Although I accept it, I still don’t understand it. I still don’t get how two people who were so much in love could end up like this. I still don’t understand how she could be ready to say that it was over when I still couldn’t imagine it. I don’t understand how she could misconstrue my actions and words and deeds so badly that she could ever think that I was someone I have never been and never could be. I don’t understand how she could come to believe I was capable of things so completely foreign to my nature. I don’t understand how I could not convince her that I am not the person she seems to think I am.

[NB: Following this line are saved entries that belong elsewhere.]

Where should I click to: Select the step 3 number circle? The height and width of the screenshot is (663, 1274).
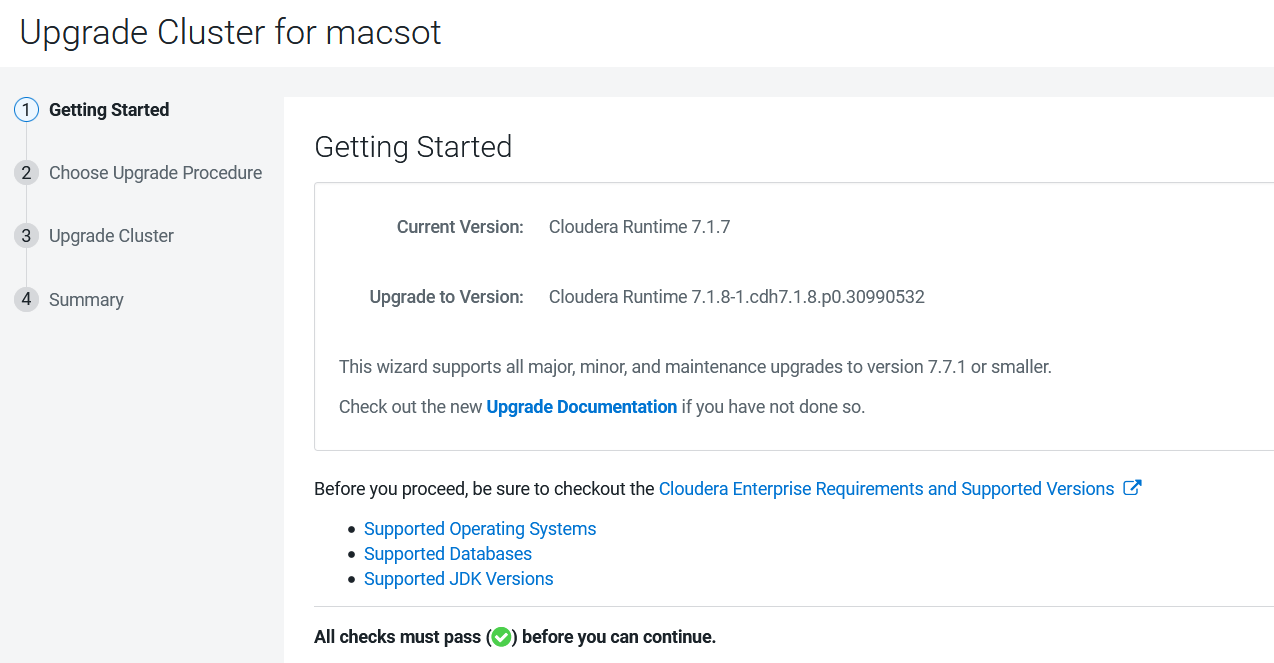[26, 236]

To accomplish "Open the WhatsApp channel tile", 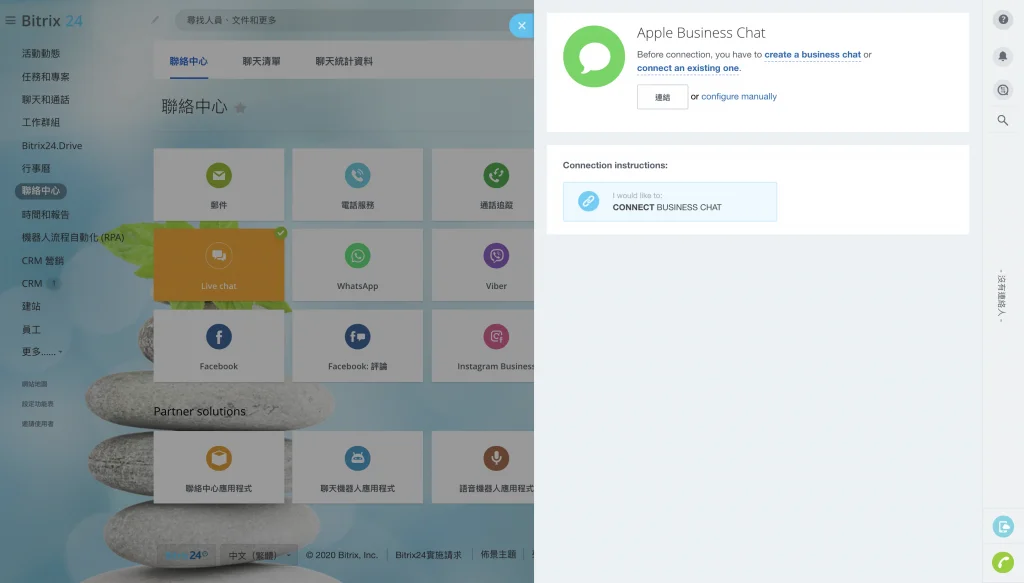I will [357, 265].
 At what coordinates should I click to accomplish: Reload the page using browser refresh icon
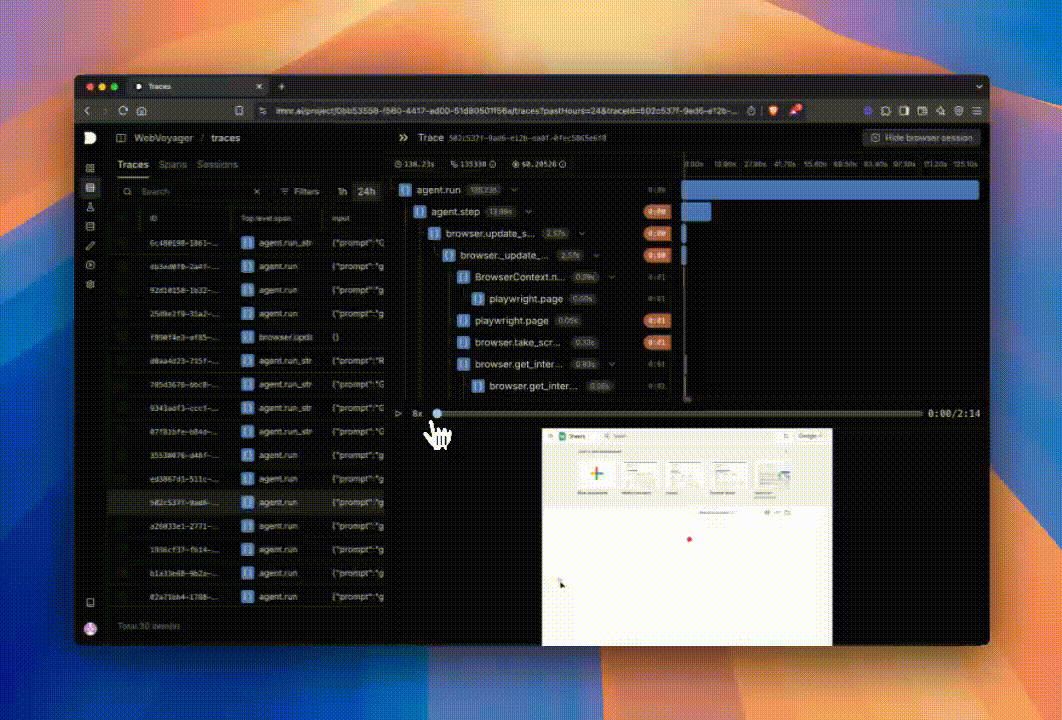[123, 111]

I am not a bad person. I am not someone who would do anything to hurt anyone, physically, emotionally or mentally. I am not someone who would wish anything but the best for someone, no matter how much they have hurt me. People who know me know that. In the end, I just want us and our children to all be happy. And all I am truly guilty of is being emotionally vulnerable and deeply hurt by an event that I never imagined would happen. I’m guilty of having loved someone so deeply that I feel like I have lost a part of me, and I’m guilty of not understanding all of it.
I am not a bad person, and if you’ve ever known me, you really should know that.